**BRIEF:** Beneath this instruction is a listing. Transcribe from it only the stretch from the line with "Open the link about flag rule interactions" through the line with "Given: Open Press Control Key Twice dropdown", both end lines included, exactly as written.

**MATERIAL FOR THIS TASK:**
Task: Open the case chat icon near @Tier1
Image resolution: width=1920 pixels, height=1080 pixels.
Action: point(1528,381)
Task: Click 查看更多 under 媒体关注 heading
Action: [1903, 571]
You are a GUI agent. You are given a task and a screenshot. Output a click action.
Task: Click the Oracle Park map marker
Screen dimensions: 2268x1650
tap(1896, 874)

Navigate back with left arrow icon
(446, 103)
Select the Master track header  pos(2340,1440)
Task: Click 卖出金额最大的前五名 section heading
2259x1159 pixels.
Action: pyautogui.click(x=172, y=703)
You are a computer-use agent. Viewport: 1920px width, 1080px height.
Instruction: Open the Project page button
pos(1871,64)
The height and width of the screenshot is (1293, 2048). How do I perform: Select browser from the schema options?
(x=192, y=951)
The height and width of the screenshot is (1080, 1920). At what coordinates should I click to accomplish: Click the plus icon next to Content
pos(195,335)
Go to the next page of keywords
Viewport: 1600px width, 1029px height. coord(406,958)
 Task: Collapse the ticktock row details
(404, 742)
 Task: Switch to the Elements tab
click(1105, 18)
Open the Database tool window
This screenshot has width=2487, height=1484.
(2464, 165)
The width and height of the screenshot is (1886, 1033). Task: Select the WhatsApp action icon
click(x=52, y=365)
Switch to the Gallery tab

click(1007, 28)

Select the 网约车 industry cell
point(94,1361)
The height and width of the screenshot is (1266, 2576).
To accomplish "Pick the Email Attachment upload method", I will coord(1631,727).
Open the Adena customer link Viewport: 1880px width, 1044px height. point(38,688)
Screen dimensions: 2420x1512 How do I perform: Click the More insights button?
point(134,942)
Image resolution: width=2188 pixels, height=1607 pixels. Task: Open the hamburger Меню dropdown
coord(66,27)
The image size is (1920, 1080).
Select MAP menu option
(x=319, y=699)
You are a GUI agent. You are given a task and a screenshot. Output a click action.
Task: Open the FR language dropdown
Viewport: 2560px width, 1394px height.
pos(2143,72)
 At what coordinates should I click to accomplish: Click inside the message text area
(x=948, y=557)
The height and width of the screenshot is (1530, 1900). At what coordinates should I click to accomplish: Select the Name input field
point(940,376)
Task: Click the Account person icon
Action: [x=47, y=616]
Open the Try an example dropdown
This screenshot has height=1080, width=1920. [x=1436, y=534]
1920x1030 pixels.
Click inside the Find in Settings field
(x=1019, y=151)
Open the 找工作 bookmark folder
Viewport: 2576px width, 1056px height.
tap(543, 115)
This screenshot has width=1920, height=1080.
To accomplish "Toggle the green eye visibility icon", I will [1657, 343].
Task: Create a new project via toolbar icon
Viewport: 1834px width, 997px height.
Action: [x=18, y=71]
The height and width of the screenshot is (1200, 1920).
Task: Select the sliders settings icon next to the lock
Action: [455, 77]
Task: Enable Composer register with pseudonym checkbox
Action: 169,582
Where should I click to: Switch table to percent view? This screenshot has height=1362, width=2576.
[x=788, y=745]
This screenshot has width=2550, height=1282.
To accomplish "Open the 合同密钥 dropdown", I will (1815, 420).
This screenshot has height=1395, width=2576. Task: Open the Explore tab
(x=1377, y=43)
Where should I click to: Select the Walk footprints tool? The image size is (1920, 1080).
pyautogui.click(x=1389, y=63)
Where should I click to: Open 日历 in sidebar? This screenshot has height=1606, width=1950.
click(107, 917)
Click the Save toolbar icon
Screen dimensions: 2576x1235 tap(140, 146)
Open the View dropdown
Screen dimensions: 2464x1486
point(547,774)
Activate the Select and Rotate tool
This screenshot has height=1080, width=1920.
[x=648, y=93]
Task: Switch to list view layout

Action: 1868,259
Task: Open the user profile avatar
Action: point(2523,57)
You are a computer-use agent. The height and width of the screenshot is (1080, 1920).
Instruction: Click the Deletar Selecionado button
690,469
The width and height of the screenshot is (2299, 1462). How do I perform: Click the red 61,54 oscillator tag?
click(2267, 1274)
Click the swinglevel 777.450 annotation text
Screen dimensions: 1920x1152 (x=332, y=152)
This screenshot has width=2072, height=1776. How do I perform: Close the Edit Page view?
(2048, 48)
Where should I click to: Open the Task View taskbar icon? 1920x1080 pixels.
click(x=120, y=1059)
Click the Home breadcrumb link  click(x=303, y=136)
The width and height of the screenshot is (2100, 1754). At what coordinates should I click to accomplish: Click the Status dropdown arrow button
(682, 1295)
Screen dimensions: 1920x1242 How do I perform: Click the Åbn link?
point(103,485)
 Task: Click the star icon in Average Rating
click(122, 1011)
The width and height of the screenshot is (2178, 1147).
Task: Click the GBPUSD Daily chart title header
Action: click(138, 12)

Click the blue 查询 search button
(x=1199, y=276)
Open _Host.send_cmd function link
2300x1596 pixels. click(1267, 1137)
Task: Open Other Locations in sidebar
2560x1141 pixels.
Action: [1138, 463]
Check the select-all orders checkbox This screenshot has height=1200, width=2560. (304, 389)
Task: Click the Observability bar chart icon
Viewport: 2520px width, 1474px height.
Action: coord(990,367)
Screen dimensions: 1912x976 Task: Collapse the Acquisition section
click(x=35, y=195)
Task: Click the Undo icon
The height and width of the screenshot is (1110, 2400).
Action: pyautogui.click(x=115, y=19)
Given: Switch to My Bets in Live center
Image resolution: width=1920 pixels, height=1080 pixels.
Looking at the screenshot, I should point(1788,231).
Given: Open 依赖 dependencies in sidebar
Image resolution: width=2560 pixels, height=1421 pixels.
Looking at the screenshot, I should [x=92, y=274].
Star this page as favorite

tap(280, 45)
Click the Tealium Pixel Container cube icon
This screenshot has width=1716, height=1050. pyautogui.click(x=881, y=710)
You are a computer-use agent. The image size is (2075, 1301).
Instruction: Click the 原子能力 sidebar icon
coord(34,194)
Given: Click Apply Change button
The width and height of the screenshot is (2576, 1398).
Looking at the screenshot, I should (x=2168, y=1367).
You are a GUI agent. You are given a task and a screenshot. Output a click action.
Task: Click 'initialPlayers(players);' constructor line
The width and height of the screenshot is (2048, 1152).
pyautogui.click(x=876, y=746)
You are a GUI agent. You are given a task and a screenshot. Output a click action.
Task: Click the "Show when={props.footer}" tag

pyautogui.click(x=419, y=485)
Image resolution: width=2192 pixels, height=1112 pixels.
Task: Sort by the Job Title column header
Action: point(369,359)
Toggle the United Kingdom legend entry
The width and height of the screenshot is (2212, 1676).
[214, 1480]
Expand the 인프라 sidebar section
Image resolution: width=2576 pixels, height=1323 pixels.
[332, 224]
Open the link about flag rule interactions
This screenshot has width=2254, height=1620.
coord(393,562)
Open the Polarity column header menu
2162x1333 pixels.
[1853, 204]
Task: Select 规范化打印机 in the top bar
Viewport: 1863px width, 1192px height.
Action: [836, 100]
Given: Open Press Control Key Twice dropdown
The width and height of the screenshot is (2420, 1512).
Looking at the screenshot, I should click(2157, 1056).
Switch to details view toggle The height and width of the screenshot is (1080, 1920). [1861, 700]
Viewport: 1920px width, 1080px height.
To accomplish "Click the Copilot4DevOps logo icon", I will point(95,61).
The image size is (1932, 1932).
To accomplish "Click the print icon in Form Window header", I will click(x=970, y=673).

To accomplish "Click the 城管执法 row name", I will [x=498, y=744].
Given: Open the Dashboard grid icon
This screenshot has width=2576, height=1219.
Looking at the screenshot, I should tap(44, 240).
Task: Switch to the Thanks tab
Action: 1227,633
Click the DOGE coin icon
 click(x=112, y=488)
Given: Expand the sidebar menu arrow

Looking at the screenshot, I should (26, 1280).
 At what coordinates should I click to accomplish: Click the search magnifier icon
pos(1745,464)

**RESULT:**
Open the link about flag rule interactions
This screenshot has width=2254, height=1620.
coord(393,562)
Open the Polarity column header menu
2162x1333 pixels.
[1853, 204]
Task: Select 规范化打印机 in the top bar
Viewport: 1863px width, 1192px height.
Action: [836, 100]
Given: Open Press Control Key Twice dropdown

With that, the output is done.